Investigación y recreo


Si estos días partió de Vigo el buque «Sarmiento de Gamboa» en misión de investigación, también atracó otro barco, en este caso un velero, con una treintena de estudiantes suecos, de la mano de la Fundación Carlos Casares. La primera expedición está formada por un grupo multidisciplinar de cuarenta científicos españoles y de otros países que pretenden estudiar el papel que la circulación de las masas de agua mediterráneas tuvieron en la formación del relieve y los fondos marinos de la Península Ibérica, así como la manera en que estas corrientes fueron cambiando durante los últimos 5,3 millones de años, fecha en que se abrió el Estrecho de Gibraltar. El profesor Francisco Javier Hernández coordina la campaña.
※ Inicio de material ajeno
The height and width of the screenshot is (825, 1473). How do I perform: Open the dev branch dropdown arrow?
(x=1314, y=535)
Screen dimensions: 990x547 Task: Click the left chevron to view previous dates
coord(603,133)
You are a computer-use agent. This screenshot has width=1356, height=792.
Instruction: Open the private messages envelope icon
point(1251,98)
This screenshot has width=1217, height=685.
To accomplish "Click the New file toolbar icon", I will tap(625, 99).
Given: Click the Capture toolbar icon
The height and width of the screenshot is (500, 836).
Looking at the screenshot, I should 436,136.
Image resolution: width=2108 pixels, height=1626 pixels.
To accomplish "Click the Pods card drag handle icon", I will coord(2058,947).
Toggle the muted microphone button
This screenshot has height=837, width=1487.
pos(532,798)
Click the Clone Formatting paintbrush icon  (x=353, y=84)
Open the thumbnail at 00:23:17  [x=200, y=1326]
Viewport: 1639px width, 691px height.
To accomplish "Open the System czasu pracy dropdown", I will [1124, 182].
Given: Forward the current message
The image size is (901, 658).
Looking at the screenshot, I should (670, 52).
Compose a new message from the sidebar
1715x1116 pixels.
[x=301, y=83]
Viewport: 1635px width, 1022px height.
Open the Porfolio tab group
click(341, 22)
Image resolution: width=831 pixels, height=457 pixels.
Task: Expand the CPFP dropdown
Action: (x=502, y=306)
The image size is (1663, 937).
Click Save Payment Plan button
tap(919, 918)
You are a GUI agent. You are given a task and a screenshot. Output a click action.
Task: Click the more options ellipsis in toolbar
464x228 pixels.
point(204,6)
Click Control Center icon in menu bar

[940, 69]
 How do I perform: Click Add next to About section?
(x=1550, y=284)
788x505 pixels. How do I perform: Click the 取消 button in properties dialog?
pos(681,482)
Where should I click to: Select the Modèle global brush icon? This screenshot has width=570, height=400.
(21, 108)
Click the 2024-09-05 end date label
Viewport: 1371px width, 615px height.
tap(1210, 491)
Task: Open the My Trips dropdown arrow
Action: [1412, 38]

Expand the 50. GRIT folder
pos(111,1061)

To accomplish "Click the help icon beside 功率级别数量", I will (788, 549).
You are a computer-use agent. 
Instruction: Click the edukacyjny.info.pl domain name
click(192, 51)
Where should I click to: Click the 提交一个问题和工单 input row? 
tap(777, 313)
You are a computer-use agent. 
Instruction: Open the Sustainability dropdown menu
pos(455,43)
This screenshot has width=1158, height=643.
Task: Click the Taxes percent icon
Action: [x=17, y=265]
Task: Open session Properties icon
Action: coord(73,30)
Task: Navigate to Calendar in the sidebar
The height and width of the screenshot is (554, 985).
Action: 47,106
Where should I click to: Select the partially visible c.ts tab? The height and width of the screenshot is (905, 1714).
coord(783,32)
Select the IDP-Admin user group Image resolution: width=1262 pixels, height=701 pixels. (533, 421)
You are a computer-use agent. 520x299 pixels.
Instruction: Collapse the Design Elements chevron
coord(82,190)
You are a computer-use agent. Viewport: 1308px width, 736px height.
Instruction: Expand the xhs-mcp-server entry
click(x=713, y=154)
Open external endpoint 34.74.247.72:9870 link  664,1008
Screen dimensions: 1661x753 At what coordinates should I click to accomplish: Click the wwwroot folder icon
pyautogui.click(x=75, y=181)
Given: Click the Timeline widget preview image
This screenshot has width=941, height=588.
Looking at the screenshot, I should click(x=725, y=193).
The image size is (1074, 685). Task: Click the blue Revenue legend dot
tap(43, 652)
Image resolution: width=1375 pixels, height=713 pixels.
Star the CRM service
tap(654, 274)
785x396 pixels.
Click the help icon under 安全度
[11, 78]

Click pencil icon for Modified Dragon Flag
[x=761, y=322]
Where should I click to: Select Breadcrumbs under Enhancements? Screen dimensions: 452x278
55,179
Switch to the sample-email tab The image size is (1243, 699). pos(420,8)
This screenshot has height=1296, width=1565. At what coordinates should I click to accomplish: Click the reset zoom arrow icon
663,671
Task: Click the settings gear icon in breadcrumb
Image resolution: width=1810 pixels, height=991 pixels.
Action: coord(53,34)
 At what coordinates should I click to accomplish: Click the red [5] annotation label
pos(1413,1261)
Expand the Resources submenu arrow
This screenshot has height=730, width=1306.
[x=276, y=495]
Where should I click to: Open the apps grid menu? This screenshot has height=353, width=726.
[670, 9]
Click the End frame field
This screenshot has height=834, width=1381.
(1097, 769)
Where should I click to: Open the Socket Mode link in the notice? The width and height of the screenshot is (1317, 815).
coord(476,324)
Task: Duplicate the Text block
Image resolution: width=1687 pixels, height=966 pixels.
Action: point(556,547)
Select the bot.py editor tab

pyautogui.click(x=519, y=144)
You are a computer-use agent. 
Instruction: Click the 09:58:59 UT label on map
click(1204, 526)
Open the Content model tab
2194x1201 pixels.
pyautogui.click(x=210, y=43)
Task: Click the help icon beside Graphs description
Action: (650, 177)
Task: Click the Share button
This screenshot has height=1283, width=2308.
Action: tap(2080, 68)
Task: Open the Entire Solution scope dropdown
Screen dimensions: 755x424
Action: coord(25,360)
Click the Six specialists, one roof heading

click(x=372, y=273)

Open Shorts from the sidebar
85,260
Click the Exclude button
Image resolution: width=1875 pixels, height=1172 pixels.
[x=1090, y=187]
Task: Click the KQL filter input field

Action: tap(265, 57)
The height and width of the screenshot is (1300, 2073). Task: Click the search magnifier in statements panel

Esta travesía científica tendrá una duración de un mes y es la primera campaña del proyecto Contouriber, en el que participan la Universidad de Vigo, el Instituto Geológico y Minero de España y el CSIC. En esta expedición el estudio se centrará en el Golfo de Cádiz y el mar de Alborán. Los investigadores elaborarán mapas detallados del relieve submarino, obtendrán imágenes hasta profundidades de entre 2 y 3 kilómetros y estudiarán datos magnéticos y gravimétricos. Utilizarán ecosondas y técnicas sísmicas para conocer los materiales que componen el subsuelo marino. Estos datos servirán, por ejemplo, para detectar zonas de acumulación de hidrocarburos y determinar la magnitud del yacimiento y las posibilidades de su comercialización. Gemma Ercilla, investigadora del CSIC, subrayó que el proyecto «permitirá estudiar con nuevos ojos toda la geología de los océanos y nos proporcionará datos para fenómenos que hasta hace poco no tenían explicación». Además, también permitirá «estudiar distintos puntos de la península y relacionar así los datos obtenidos para ver si existen patrones que nos permitan explicar los fenómenos relacionados con las corrientes mediterráneas. Estudiantes. Mientras unos se van, otros llegan. Es el caso de 33 de estudiantes de bachillerato del Marina Läroverket, un centro privado de Estocolmo muy ligado al mar. Viajan en el velero del instituto, el Alva, de 44 metros de eslora, en una travesía de 25 días en los que combinan estudio y trabajo a bordo. Esta visita, de carácter anual, es posible gracias a la vinculación que el escritor Carlos Casares, fallecido en el 2002, tuvo con el país nórdico, de la mano de su mujer, Kristina Berg. Los estudiantes efectuarán un recorrido por diversas localidades y también visitarán Santiago.